Example: if you use Claude or GPT-4 through the API and you're not a super heavy user, your actual monthly cost might be $3-8. The subscription is $20. You're paying a 3-5x premium for a nice chat interface.
Obviously the subscription is worth it if you're non-technical or use it all day. But for devs and builders who could set up a simple API wrapper in an afternoon, the subscription model is overpriced by design. The chat UI is a convenience tax.
My guess is we'll see a pricing reset in late 2026 or early 2027. Competition is pushing free tiers to get more generous (Google is leading this with Gemini), and users are getting better at comparing actual value instead of just feature lists.
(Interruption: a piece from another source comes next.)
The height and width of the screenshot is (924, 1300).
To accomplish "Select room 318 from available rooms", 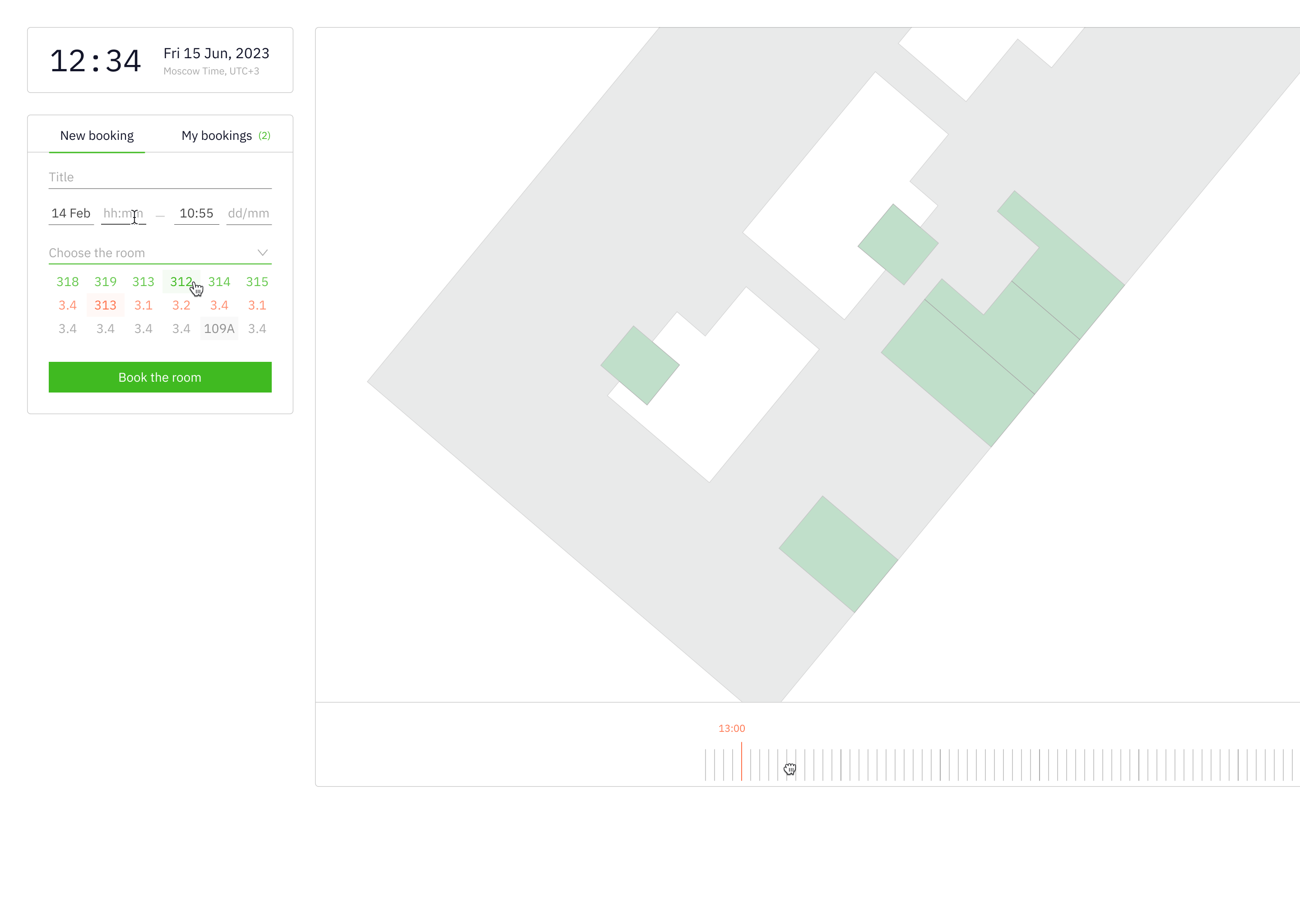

The tools that survive will be the ones where the pricing honestly reflects usage. The ones that die will be the ones still charging $20/month for something that costs them $0.50 to serve, hoping nobody does the math.
Curious if anyone else has noticed these patterns. Especially the API vs subscription gap- feels like the most under-discussed arb in the AI space right now.
"convenience tax" is the wrong frame for non-builders, and I think it's the load bearing miss in the post. I've been pricing AI tools for a few months on the seller side - subscriptions aren't a UI markup, they're a bundling tax: prompt engineering, retry, eval, voice consistency, picking the right model for the job. That bundle is real, it just isn't priced honestly - which is why the 10x cost-per-actual-use variance at identical $20 makes total sense. You're paying the same dollar for wildly different bundles.
The annual discount jump (20% -> 40-50%) is the hidden tell in the post, above ~30% isn't pricing strategy, it's an admission that monthly retention is broken. If you can'thold users for 3 months at £20, the 12 month lock doesn't hold them either - it just buys time, not loyalty. The survivors will be the tools whose monthly cohorts don't bleed.
On the last-2026 reset prediction - do survivors converge to thin API+markup pricing, or do they charge MORE for bundling that actually works (eval, voice retention, multi-step orchestration) once buyers can tell the difference?
The real pricing problem is not “AI is expensive.”
It is that most AI tools are not priced on value.
They are priced on interface convenience and buyer uncertainty.
That is why so many products cluster at $20.
Not because usage justifies it.
Because it is low enough to feel harmless and high enough that most users will not audit actual cost.
That works early.
Until users get sharper.
Then pricing stops being about access
and starts being about trust.
Can the buyer predict what “unlimited” means?
Can they estimate real usage before paying?
Can they explain why this tool costs 4x more than using the same model directly?
Most AI pricing friction is not cost friction.
It is ambiguity friction.
The products that keep users will not just be cheaper.
They will be easier to understand under scrutiny.
That usually wins longer than “more tokens.”